On 06/29/2017 06:40 AM, Daniel P. Berrange wrote:
> On Thu, Jun 29, 2017 at 09:24:30AM +0200, Jiri Denemark wrote:
>> On Wed, Jun 28, 2017 at 15:30:28 -0400, John Ferlan wrote:
>>>
https://bugzilla.redhat.com/show_bug.cgi?id=1458630
>>>
>>> Introduce virQEMUDriverConfigSetCertDir which will handle reading the
>>> qemu.conf config file specific setting for default, vnc, spice, chardev,
>>> and migrate. Then if a setting was provided, validating the existence of
>>> the directory and overwriting the default set by virQEMUDriverConfigNew.
>>>
>>> Also update the qemu.conf description for default to indicate the
consequences
>>> if the default directory does not exist.
>>>
>>> Signed-off-by: John Ferlan <jferlan(a)redhat.com>
>>> ---
>>> src/qemu/qemu.conf | 9 ++++++++-
>>> src/qemu/qemu_conf.c | 42 ++++++++++++++++++++++++++++++++++--------
>>> 2 files changed, 42 insertions(+), 9 deletions(-)
>>>
>>> diff --git a/src/qemu/qemu.conf b/src/qemu/qemu.conf
>>> index e6c0832..737fa46 100644
>>> --- a/src/qemu/qemu.conf
>>> +++ b/src/qemu/qemu.conf
>>> @@ -3,7 +3,7 @@
>>> # defaults are used.
>>>
>>> # Use of TLS requires that x509 certificates be issued. The default is
>>> -# to keep them in /etc/pki/qemu. This directory must contain
>>> +# to keep them in /etc/pki/qemu. This directory must exist and contain:
>>> #
>>> # ca-cert.pem - the CA master certificate
>>> # server-cert.pem - the server certificate signed with ca-cert.pem
>>> @@ -13,6 +13,13 @@
>>> #
>>> # dh-params.pem - the DH params configuration file
>>> #
>>> +# If the directory does not exist or does not contain the necessary files,
>>> +# QEMU domains will fail to start if they are configured to use TLS.
>>> +#
>>> +# In order to overwrite the default directory alter the following. If the
>>> +# provided directory does not exist, then the setting reverts back to the
>>> +# default /etc/pki/qemu.
>>> +#
>>
>> I don't think this is a good idea. We should use the directory a user
>> specified in qemu.conf. If it doesn't exist, well things won't work.

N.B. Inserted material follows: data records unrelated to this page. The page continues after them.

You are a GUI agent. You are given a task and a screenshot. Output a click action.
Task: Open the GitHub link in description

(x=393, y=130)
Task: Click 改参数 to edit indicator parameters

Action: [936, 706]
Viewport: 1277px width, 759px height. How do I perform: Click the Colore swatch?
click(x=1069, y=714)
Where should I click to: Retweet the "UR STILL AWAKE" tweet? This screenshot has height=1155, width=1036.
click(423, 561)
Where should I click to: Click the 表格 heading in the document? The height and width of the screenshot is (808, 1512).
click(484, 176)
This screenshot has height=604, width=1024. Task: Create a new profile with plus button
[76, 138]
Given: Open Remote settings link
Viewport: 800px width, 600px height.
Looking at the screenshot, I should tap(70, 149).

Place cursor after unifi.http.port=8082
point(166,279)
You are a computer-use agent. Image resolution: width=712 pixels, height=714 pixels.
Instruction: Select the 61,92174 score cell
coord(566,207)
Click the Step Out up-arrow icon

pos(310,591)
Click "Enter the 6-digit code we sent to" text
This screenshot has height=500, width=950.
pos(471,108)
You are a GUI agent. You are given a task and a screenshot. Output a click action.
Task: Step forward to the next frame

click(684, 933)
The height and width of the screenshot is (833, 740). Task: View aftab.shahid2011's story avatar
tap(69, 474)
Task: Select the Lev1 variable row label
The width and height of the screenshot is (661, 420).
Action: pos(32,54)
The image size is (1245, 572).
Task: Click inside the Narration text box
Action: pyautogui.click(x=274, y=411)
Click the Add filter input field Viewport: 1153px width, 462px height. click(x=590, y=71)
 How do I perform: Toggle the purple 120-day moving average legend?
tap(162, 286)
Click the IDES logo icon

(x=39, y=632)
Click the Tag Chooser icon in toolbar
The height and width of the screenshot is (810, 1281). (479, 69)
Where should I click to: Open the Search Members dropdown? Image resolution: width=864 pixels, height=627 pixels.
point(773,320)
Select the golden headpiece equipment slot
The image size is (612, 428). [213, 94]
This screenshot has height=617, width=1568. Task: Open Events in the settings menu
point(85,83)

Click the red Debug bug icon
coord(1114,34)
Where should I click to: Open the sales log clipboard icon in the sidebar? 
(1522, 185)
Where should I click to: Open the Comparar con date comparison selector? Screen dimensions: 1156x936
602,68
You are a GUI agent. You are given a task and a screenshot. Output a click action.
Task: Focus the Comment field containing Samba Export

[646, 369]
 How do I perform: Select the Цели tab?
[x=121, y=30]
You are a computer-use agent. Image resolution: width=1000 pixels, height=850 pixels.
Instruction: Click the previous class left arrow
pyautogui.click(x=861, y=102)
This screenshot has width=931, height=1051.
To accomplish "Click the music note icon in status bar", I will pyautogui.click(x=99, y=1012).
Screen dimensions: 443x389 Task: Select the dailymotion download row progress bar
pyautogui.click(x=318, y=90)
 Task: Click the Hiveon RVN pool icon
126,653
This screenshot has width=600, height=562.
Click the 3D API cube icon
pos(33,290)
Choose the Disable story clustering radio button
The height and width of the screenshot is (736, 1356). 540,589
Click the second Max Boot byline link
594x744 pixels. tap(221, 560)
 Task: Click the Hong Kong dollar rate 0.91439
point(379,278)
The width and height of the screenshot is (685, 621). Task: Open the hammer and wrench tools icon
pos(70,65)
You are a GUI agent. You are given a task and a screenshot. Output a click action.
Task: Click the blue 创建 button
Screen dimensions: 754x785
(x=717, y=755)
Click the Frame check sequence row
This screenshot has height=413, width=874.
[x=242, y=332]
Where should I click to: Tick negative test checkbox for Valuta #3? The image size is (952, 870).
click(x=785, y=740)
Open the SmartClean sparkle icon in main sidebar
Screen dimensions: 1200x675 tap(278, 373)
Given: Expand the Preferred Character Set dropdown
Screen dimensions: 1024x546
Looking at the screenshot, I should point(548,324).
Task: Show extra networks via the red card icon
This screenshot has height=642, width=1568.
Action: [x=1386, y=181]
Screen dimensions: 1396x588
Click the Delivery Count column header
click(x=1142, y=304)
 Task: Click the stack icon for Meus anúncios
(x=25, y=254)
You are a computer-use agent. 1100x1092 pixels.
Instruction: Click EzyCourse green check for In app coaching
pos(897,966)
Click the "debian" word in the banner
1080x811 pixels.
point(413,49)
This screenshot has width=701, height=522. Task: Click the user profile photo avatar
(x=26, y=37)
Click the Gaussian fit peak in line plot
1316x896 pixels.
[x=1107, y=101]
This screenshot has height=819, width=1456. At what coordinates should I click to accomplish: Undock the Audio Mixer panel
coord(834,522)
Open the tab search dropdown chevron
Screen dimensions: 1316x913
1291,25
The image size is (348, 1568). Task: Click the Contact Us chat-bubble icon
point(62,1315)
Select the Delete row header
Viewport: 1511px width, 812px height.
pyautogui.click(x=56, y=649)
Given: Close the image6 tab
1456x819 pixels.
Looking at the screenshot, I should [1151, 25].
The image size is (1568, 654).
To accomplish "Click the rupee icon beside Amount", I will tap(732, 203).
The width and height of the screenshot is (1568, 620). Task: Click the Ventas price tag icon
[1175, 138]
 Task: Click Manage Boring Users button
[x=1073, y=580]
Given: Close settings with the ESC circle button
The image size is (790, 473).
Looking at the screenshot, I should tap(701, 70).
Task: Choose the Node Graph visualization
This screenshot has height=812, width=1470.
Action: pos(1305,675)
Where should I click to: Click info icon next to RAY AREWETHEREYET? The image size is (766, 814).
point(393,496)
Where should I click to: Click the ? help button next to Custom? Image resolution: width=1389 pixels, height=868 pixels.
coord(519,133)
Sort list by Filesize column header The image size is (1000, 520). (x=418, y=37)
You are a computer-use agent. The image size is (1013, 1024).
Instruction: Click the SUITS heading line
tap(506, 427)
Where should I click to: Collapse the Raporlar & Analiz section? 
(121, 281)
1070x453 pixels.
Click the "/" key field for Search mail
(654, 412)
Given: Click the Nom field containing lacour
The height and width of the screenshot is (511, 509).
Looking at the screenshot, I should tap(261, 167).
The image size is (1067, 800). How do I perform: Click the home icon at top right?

>> Sure, we can complain about it in the logs, but we should not fallback
>> to any magic default in that case. Anyone setting a custom directory for
>> TLS certificates does this because they want to use it. If the directory
>> does not exist, it's either because they forgot to create it or they
>> made a typo somewhere. It's very unlikely someone actually wants to use
>> a default directory even though they set a custom one.
>>
>> NACK
>
> Agreed, I think we need to distinguish between the default dirs for each
> settings, vs user specified dir for each setting.
>
> ie, if the user has *not* set 'chardev_tls_x509_cert_dir' then its default
> value is '/etc/pki/libvirt-chardev'. If that directory does not exist,
> then falling back to "default_tls_x509_cert_dir" is good.
This essentially what happens in virQEMUDriverConfigNew. The caveat here
is that the default value for default_tls_x509_cert_dir (e.g.
/etc/pki/qemu) is not checked for existence, rather it's assumed.
As long as we get an error message it is ok, but it might be wise to
explicitly check /etc/pki/qemu if it would give a better error
message to the user.
> If the user *has* set 'chardev_tls_x509_cert_dir' and it
does nto exist,
> then we should report an hard error, preferrably at startup so the admin
> sees their mistake immediately.
OK and that answers most of the questions I had... If the user changes
"default_*" (as processed in virQEMUDriverConfigLoadFile) and it does
not exist, then should startup fail?